给定文本:
8. pytorch 快速搭建、训练一个小型网络

  本篇博客中,我将快速搭建一个小型的网络,并对其进行训练、优化器调参,最后查看模型训练效果。
我将本次搭建网络分为一下几个部分

  1. 下载、读取数据
  2. 搭建网络
  3. 准备日志、损失函数和优化器
  4. 进行网络的训练与测试,
  5. 模型文件的保存
  6. 关闭日志并查看训练效果

下载读取数据

本篇博客所写代码使用 python,并且大量使用了 pytorch 第三方库,其中的 torvision.datasets.CIFAR10() 用于读取数据,torch.utils.data.DataLoader()用于封装遍历数据,倘若对这两种函数不熟悉的同学,可以看我前几篇博客。

# load the data and set the constant values
dataset_path = "../data_cifar10"
dataset_train = torchvision.datasets.CIFAR10(root=dataset_path, train=True, transform=torchvision.transforms.ToTensor(),
                                             download=True)
dataset_test = torchvision.datasets.CIFAR10(root=dataset_path, train=False, transform=torchvision.transforms.ToTensor(),
                                            download=True)

dataloader_train = DataLoader(dataset=dataset_train, batch_size=64)
dataloader_test = DataLoader(dataset=dataset_test, batch_size=64)

dataset_train_len = len(dataset_train)
dataset_test_len = len(dataset_test)

搭建网络

搭建网络的内容在前几篇博客已经写过了,不熟悉的同学请自行查看。

8. pytorch 快速搭建、训练一个小型网络

import torch
import torch.nn as nn


class MyModel(nn.Module):
    def __init__(self):
        super(MyModel, self).__init__()

所附条目:
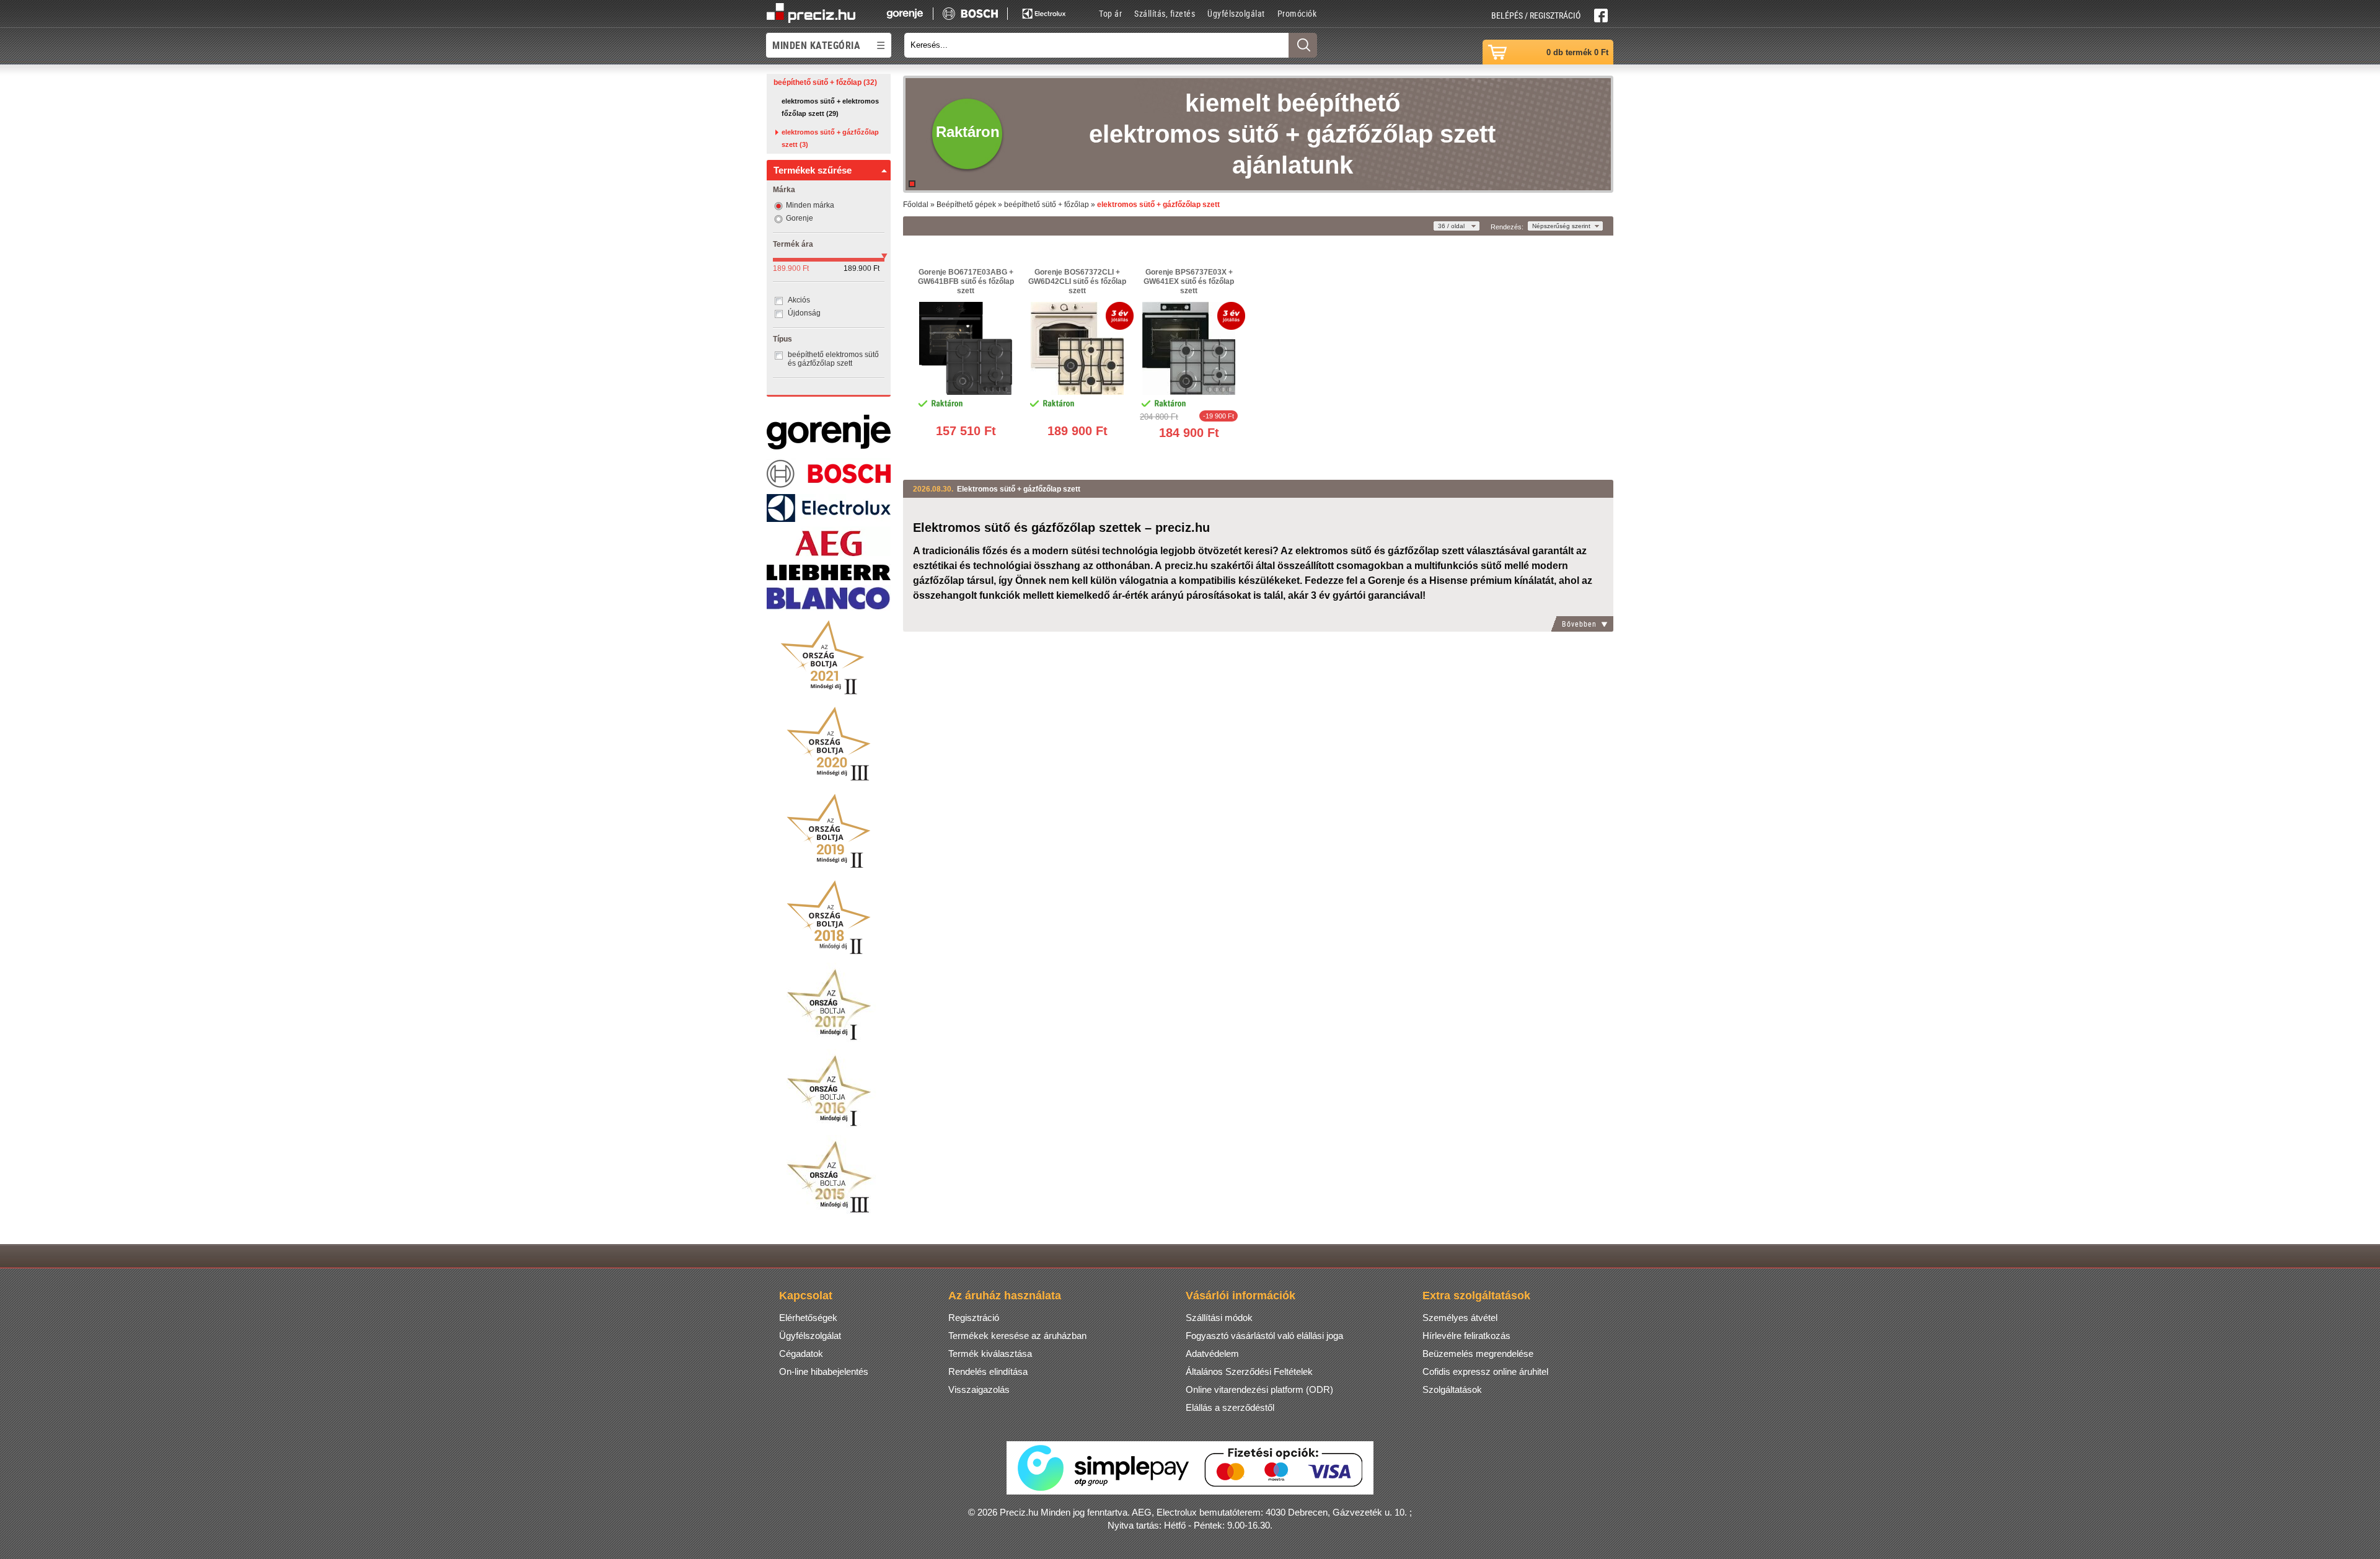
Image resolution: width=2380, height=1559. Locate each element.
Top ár (1110, 13)
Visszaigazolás (979, 1389)
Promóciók (1297, 13)
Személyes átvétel (1459, 1317)
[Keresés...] (1303, 45)
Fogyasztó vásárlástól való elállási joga (1264, 1335)
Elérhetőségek (808, 1317)
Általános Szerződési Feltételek (1249, 1371)
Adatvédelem (1212, 1353)
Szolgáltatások (1452, 1389)
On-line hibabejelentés (823, 1371)
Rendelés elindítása (988, 1371)
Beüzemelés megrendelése (1477, 1353)
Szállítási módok (1219, 1317)
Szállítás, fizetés (1164, 13)
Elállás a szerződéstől (1230, 1407)
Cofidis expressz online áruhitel (1485, 1371)
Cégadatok (801, 1353)
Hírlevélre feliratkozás (1466, 1335)
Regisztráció (973, 1317)
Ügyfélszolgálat (1236, 13)
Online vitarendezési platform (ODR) (1259, 1389)
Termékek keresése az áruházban (1017, 1335)
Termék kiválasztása (990, 1353)
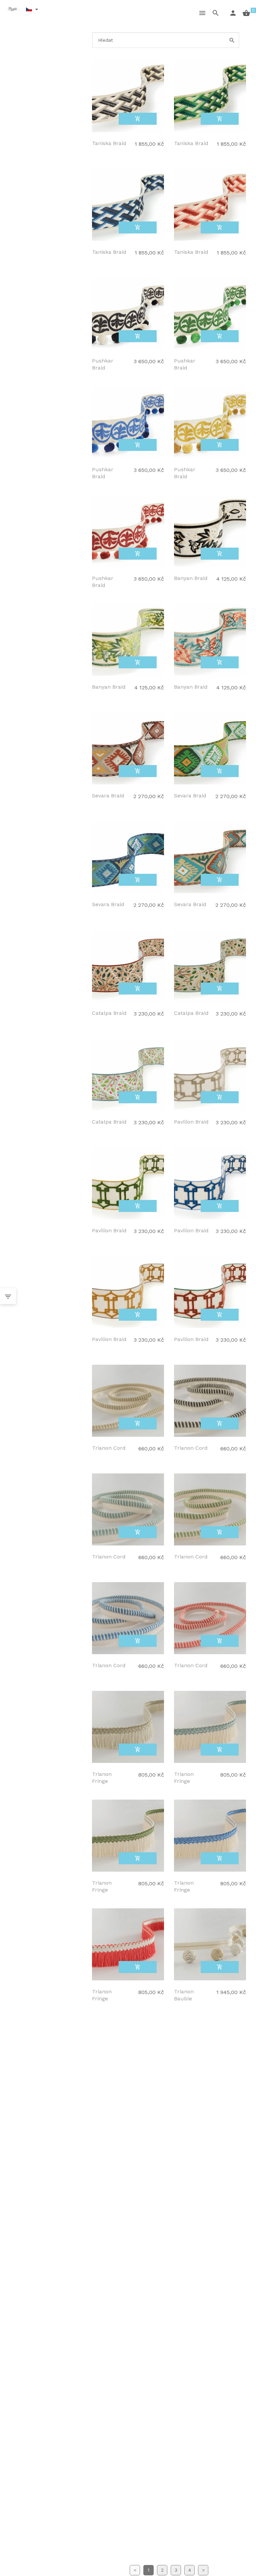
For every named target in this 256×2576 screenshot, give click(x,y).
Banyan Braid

任务 A: 把给定文本中以“本篇博客所写代码使用 python”开头的那一段改写得更简短一些，主要内容要保留。
任务 B: 请把给定文本从“本篇博客所写代码使用 python,并且大量使用了 pytorch”开始，一直到“dataset_test_len = len(dataset_test)”为止（这两处也算在内），一字不差地照抄下来。
这些条目跟这里要做的事没有关系。

回答 A: 代码用 Python 编写，大量用到 PyTorch 第三方库。其中 CIFAR10() 负责读取数据，torch.utils.data.DataLoader() 负责封装和遍历数据。不熟悉这两个函数的话，可以去看前几篇博客。

回答 B:
本篇博客所写代码使用 python,并且大量使用了 pytorch 第三方库,其中的 torvision.datasets.CIFAR10() 用于读取数据,torch.utils.data.DataLoader()用于封装遍历数据,倘若对这两种函数不熟悉的同学,可以看我前几篇博客。

# load the data and set the constant values
dataset_path = "../data_cifar10"
dataset_train = torchvision.datasets.CIFAR10(root=dataset_path, train=True, transform=torchvision.transforms.ToTensor(),
                                             download=True)
dataset_test = torchvision.datasets.CIFAR10(root=dataset_path, train=False, transform=torchvision.transforms.ToTensor(),
                                            download=True)

dataloader_train = DataLoader(dataset=dataset_train, batch_size=64)
dataloader_test = DataLoader(dataset=dataset_test, batch_size=64)

dataset_train_len = len(dataset_train)
dataset_test_len = len(dataset_test)